═════ DATA LISTING
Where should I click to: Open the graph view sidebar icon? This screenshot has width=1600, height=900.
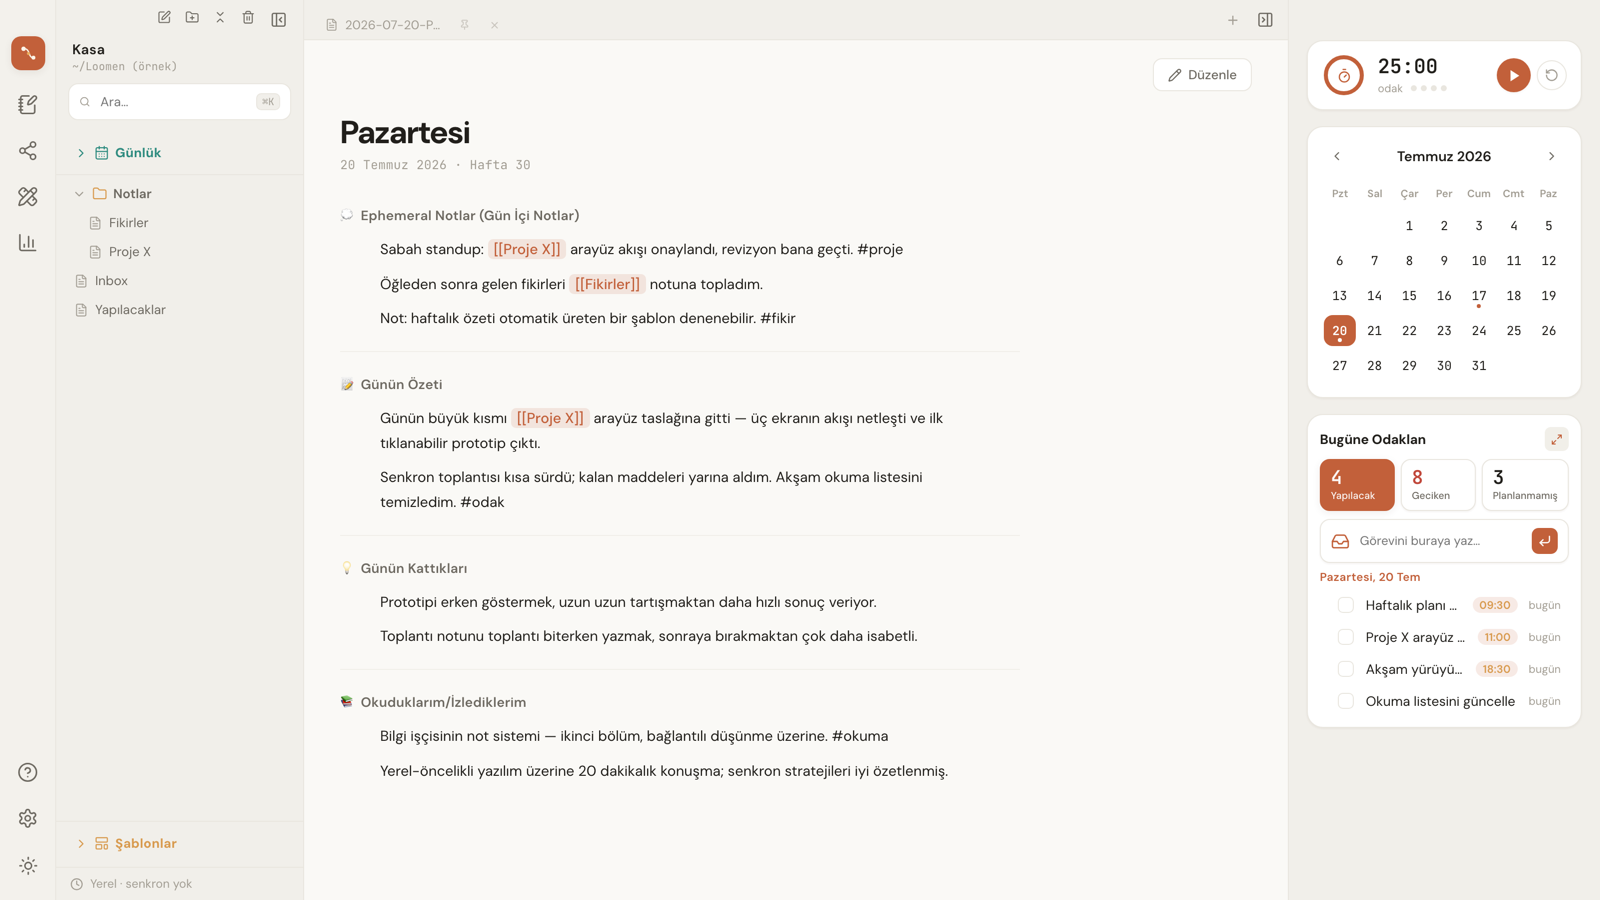click(x=28, y=151)
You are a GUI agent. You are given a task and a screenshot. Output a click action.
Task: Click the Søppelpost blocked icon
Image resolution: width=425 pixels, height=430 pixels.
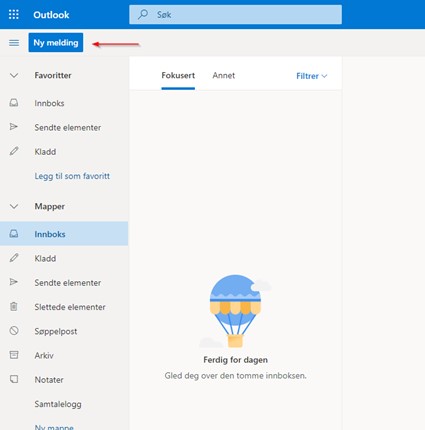(x=14, y=331)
══════════
EXERCISE INSTRUCTIONS: The answer must be a word-for-word copy of all the entries, containing no pictures.

TASK RESPONSE:
Where should I click to: Open the graph view sidebar icon? This screenshot has width=1600, height=900.
click(x=28, y=151)
You are a GUI agent. You are given a task and a screenshot. Output a click action.
Task: Click the Søppelpost blocked icon
Image resolution: width=425 pixels, height=430 pixels.
(x=14, y=331)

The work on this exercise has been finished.